The Purchase Agreement and the Registration
Rights Agreement contain customary representations, warranties, agreements and conditions to completing future sale transactions,
indemnification rights and obligations of the parties. The Company has the right to terminate the Purchase Agreement at any time,
at no cost or penalty. Lincoln Park does not have the right to terminate the Purchase Agreement upon any of the events of default
as set forth in the Purchase Agreement; however, during an event of default, the Company may not deliver a notice directing Lincoln
Park to purchase shares of Common Stock under the Purchase Agreement. In addition, in the event of bankruptcy proceedings by or
against the Company, the Purchase Agreement will automatically terminate. Actual sales of shares of Common Stock to Lincoln Park
under the Purchase Agreement will depend on a variety of factors to be determined by the Company from time to time, including,
among others, market conditions, the trading price of the Common Stock and determinations by the Company as to the appropriate
sources of funding for the Company and its operations. Lincoln Park has no right to require any sales by the Company, but is obligated
to make purchases from the Company as the Company directs in accordance with the Purchase Agreement. Lincoln Park has covenanted
not to cause or engage in any manner whatsoever, any direct or indirect short selling or hedging of the Company’s shares.
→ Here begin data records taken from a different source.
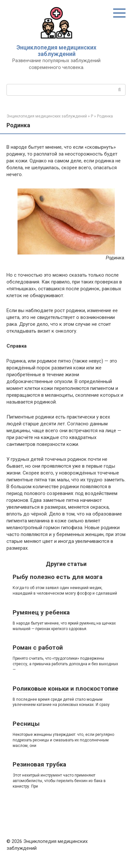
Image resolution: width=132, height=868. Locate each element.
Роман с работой (38, 648)
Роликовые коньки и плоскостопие (65, 688)
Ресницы (26, 724)
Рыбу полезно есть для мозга (57, 577)
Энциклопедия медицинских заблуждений (56, 51)
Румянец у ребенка (41, 612)
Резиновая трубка (39, 764)
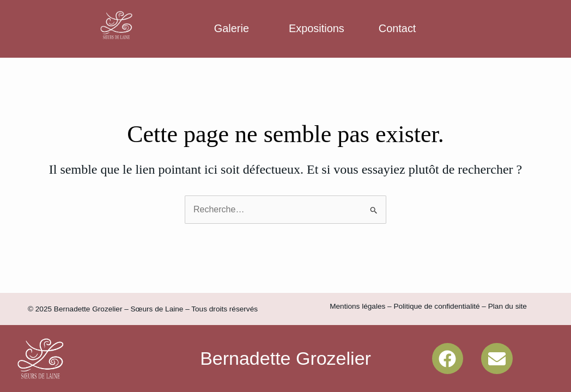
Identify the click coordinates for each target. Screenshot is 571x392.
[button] (234, 29)
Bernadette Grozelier (286, 358)
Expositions (317, 28)
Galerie (232, 28)
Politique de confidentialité (436, 306)
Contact (397, 28)
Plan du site (507, 306)
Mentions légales (357, 306)
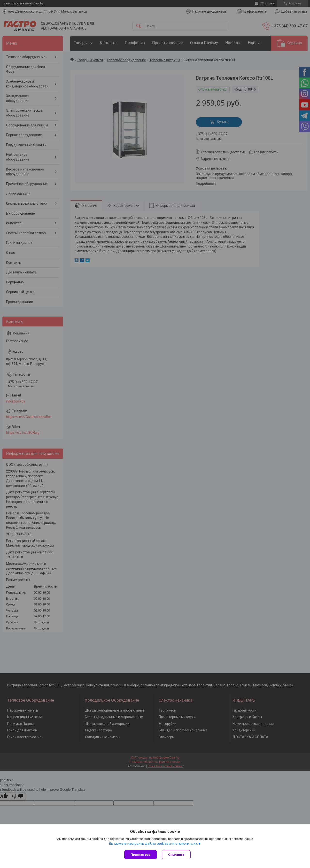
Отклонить (176, 855)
The net proceeds under the Purchase Agreement
to the Company will depend on the frequency and prices at which the Company sells shares of its stock to Lincoln Park. The Company
expects that any proceeds received by the Company from such sales to Lincoln Park under the Purchase Agreement will be used for
working capital and general corporate purposes.
This current report on Form 8-K shall not
constitute an offer to sell or a solicitation of an offer to buy any shares of Common Stock, nor shall there be any sale of shares
of Common Stock in any state or jurisdiction in which such an offer, solicitation or sale would be unlawful prior to registration
or qualification under the securities laws of any such state or other jurisdiction.
The foregoing descriptions of the Purchase
Agreement and the Registration Rights Agreement are qualified in their entirety by reference to the full text of the Purchase Agreement
and the Registration Rights Agreement, copies of which are attached hereto as Exhibit 10.1 and 10.2, respectively, and each of
which is incorporated herein in its entirety by reference. The representations, warranties and covenants contained in such agreements
were made only for purposes of such agreements and as of specific dates, were solely for the benefit of the parties to such agreements,
and may be subject to limitations agreed upon by the contracting parties, including being qualified by confidential disclosures
exchanged between the parties in connection with execution of the agreements.